## Short task
Render the lines starting at the line that contains "Task: Expand Show" and ending at the line that contains "pyautogui.click(x=558, y=88)" as a JSON list of strings, one string per line, with blank lines left out.

## START Data records

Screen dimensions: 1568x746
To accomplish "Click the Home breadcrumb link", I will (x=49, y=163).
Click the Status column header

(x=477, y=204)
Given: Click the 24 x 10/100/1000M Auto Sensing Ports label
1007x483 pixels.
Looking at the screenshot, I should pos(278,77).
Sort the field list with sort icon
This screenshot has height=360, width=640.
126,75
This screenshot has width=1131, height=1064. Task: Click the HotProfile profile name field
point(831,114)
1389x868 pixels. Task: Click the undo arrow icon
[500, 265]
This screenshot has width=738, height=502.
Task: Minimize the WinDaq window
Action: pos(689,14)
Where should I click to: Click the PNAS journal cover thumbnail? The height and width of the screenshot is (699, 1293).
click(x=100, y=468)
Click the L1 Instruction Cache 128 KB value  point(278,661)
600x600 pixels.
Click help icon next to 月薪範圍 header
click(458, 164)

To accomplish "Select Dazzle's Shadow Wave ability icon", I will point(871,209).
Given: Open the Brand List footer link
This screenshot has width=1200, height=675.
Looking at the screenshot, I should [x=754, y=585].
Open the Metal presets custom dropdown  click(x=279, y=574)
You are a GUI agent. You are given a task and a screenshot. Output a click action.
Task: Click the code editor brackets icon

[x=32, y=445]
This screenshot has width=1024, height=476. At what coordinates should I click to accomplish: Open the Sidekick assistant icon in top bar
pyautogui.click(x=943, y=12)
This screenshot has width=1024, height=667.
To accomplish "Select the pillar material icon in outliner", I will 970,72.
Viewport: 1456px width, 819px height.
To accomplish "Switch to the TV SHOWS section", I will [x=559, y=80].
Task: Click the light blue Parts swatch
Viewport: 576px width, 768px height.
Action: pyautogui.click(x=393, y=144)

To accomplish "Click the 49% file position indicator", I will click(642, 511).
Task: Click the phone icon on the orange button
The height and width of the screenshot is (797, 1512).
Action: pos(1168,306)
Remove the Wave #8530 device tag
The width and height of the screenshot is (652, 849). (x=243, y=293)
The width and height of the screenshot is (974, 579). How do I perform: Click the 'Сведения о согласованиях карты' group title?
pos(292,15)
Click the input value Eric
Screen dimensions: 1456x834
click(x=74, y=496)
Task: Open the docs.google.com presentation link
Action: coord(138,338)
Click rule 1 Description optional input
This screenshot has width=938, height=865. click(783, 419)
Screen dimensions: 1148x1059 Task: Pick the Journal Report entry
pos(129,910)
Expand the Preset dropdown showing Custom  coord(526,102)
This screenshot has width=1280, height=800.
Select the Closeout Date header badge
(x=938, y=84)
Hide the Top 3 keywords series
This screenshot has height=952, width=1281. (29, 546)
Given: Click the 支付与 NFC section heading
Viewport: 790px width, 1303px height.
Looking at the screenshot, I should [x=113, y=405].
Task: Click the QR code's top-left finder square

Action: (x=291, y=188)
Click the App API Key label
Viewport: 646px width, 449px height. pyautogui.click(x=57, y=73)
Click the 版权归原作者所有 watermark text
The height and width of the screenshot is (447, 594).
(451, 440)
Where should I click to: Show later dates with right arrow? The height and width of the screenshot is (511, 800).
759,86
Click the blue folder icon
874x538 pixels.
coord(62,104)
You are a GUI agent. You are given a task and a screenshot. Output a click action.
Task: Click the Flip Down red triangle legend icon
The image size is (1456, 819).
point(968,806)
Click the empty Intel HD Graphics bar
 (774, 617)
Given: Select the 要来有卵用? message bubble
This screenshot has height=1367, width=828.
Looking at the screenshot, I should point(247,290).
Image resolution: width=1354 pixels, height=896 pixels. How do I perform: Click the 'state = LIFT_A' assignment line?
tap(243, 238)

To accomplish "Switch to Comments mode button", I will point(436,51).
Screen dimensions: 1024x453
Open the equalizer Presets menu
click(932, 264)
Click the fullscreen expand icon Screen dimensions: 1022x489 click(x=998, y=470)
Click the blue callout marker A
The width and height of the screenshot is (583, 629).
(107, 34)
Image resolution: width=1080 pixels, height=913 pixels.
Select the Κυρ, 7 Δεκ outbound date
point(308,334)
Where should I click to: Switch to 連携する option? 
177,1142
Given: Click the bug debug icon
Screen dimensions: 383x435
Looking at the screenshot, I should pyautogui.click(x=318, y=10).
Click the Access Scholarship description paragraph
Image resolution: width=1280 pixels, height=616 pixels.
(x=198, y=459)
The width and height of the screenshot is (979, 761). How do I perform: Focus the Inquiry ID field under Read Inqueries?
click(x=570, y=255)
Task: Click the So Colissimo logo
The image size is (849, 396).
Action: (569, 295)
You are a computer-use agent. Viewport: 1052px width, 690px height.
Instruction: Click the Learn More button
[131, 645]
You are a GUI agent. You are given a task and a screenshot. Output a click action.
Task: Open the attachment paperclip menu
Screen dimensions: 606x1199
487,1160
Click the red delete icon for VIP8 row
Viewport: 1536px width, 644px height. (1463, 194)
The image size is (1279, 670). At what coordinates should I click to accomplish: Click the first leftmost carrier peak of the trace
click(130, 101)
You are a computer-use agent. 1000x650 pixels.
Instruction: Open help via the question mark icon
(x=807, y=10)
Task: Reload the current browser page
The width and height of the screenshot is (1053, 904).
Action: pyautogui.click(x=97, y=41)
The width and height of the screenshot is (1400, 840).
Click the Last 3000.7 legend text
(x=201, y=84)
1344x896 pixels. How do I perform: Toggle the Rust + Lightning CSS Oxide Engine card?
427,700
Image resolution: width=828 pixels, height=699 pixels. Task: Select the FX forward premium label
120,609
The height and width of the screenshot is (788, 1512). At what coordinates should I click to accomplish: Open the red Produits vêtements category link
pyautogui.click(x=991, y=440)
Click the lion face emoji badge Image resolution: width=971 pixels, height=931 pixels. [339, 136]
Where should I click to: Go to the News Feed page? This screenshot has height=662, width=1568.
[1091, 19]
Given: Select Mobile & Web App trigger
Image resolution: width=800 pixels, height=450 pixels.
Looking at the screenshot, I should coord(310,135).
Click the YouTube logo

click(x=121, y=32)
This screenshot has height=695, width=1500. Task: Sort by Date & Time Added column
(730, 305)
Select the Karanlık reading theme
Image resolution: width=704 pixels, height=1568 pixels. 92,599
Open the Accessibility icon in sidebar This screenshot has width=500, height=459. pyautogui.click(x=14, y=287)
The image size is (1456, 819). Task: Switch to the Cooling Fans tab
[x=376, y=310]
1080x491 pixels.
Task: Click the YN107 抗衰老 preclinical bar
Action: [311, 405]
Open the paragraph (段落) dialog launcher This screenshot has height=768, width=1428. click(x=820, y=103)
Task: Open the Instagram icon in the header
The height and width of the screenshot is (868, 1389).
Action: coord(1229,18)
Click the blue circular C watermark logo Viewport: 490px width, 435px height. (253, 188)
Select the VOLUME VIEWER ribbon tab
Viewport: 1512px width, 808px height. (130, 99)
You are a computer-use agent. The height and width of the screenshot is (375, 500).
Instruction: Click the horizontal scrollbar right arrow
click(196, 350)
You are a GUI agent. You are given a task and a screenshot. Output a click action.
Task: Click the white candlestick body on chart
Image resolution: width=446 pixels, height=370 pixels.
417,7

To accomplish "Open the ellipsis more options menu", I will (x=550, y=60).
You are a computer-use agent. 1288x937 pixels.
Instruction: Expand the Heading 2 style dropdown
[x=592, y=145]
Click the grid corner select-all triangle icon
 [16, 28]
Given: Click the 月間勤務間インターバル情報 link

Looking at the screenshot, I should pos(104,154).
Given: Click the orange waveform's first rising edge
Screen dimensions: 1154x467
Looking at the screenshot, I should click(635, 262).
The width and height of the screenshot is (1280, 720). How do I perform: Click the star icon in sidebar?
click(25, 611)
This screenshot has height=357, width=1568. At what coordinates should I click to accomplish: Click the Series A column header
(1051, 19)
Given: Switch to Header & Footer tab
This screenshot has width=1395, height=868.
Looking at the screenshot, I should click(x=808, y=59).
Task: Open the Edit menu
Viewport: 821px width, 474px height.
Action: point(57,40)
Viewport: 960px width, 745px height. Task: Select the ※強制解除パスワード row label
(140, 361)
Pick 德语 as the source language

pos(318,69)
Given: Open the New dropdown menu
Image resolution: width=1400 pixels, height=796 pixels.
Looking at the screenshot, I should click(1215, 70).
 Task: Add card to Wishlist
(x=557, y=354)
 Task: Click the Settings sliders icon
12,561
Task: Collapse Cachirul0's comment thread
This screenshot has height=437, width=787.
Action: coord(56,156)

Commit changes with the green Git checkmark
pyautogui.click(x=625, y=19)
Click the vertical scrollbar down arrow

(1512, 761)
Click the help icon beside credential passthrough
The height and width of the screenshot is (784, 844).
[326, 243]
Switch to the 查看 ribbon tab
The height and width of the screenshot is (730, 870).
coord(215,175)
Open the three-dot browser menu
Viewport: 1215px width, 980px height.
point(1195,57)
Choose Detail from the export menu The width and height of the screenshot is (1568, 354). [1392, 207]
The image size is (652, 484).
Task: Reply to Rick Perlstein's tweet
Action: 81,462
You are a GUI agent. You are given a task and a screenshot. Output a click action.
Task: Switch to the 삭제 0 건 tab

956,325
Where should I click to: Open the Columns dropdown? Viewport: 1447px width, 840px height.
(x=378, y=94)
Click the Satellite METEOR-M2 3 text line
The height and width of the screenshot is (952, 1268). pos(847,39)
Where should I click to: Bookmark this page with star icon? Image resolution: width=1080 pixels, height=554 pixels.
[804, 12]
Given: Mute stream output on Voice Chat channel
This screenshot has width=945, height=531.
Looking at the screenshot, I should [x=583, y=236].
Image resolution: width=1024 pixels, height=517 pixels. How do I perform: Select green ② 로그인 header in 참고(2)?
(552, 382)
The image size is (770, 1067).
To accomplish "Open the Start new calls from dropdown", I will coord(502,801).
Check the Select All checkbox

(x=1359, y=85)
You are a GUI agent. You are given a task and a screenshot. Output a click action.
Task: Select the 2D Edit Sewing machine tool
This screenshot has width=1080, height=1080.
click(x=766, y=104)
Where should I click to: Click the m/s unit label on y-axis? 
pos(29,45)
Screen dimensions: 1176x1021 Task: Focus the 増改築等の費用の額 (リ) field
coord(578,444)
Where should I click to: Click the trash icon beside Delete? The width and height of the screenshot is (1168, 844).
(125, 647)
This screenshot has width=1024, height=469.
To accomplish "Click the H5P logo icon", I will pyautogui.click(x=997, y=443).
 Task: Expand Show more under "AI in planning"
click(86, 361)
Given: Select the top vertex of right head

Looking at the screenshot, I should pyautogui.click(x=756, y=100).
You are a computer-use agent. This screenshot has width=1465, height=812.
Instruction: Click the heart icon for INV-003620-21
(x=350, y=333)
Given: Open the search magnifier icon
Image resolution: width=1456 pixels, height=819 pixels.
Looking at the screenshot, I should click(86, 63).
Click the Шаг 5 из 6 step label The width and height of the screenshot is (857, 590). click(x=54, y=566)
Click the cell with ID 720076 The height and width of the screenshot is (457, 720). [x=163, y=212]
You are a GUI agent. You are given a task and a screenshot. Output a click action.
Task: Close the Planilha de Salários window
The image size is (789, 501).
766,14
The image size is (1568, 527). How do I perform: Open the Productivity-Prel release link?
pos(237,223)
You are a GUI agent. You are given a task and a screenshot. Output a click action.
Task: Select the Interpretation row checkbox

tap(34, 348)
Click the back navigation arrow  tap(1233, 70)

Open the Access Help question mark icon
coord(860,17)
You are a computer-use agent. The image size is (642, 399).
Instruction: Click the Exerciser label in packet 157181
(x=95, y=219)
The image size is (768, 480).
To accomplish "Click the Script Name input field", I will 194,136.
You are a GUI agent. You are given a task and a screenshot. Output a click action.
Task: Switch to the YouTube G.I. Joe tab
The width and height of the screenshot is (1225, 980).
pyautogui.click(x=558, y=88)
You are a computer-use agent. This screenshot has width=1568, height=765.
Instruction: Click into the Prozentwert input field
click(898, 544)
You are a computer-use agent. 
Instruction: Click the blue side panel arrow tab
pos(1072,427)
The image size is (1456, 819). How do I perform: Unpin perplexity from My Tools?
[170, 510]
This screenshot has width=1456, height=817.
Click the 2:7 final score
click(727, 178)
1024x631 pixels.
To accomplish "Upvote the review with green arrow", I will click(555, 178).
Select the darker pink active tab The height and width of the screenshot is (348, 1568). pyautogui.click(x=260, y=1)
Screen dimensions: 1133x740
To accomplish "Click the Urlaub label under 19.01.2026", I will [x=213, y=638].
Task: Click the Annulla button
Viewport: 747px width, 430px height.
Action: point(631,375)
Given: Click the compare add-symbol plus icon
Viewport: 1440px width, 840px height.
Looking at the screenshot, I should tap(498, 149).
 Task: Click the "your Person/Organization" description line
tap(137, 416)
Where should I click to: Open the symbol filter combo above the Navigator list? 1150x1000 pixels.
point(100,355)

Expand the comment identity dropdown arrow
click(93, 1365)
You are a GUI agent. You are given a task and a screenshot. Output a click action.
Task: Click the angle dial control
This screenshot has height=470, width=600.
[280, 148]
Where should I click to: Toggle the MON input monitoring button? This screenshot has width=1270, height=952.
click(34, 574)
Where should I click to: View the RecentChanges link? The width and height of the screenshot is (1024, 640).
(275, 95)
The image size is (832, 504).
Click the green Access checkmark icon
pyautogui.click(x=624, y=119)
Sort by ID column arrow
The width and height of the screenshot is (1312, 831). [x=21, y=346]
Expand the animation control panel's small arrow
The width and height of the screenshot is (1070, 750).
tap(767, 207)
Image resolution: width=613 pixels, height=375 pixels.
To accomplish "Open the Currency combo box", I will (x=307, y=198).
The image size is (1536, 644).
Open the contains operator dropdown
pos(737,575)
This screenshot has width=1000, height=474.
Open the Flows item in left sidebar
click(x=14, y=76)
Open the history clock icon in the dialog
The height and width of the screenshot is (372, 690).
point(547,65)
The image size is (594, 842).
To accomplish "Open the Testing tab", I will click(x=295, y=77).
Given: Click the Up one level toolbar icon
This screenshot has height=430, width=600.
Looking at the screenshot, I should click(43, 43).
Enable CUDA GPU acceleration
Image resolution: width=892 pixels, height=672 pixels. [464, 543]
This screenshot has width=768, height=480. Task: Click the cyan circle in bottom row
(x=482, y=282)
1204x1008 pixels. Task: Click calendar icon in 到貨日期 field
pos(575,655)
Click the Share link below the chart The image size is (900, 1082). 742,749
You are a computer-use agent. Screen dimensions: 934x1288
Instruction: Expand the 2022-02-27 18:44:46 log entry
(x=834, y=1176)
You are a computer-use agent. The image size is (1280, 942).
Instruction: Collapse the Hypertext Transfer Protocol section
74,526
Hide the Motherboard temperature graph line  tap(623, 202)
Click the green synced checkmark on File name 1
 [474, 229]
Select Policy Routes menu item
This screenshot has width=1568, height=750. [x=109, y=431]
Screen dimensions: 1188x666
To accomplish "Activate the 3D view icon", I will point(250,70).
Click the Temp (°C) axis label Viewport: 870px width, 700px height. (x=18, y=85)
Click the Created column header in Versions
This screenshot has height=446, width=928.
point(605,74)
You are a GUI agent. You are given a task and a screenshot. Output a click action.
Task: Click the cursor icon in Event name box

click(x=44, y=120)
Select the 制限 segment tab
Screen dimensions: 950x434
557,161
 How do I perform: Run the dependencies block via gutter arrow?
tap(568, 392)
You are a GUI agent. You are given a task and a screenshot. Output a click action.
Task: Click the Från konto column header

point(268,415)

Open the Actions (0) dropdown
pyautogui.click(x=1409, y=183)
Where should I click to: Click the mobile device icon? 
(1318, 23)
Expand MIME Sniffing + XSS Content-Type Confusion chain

## END Data records

## Full solution
[
  " Task: Expand Show more under \"AI in planning\"",
  "click(86, 361)",
  "Given: Select the top vertex of right head",
  "Looking at the screenshot, I should pyautogui.click(x=756, y=100).",
  "You are a computer-use agent. This screenshot has width=1465, height=812.",
  "Instruction: Click the heart icon for INV-003620-21",
  "(x=350, y=333)",
  "Given: Open the search magnifier icon",
  "Image resolution: width=1456 pixels, height=819 pixels.",
  "Looking at the screenshot, I should click(86, 63).",
  "Click the Шаг 5 из 6 step label The width and height of the screenshot is (857, 590). click(x=54, y=566)",
  "Click the cell with ID 720076 The height and width of the screenshot is (457, 720). [x=163, y=212]",
  "You are a GUI agent. You are given a task and a screenshot. Output a click action.",
  "Task: Close the Planilha de Salários window",
  "The image size is (789, 501).",
  "766,14",
  "The image size is (1568, 527). How do I perform: Open the Productivity-Prel release link?",
  "pos(237,223)",
  "You are a GUI agent. You are given a task and a screenshot. Output a click action.",
  "Task: Select the Interpretation row checkbox",
  "tap(34, 348)",
  "Click the back navigation arrow  tap(1233, 70)",
  "Open the Access Help question mark icon",
  "coord(860,17)",
  "You are a computer-use agent. The image size is (642, 399).",
  "Instruction: Click the Exerciser label in packet 157181",
  "(x=95, y=219)",
  "The image size is (768, 480).",
  "To accomplish \"Click the Script Name input field\", I will 194,136.",
  "You are a GUI agent. You are given a task and a screenshot. Output a click action.",
  "Task: Switch to the YouTube G.I. Joe tab",
  "The width and height of the screenshot is (1225, 980).",
  "pyautogui.click(x=558, y=88)"
]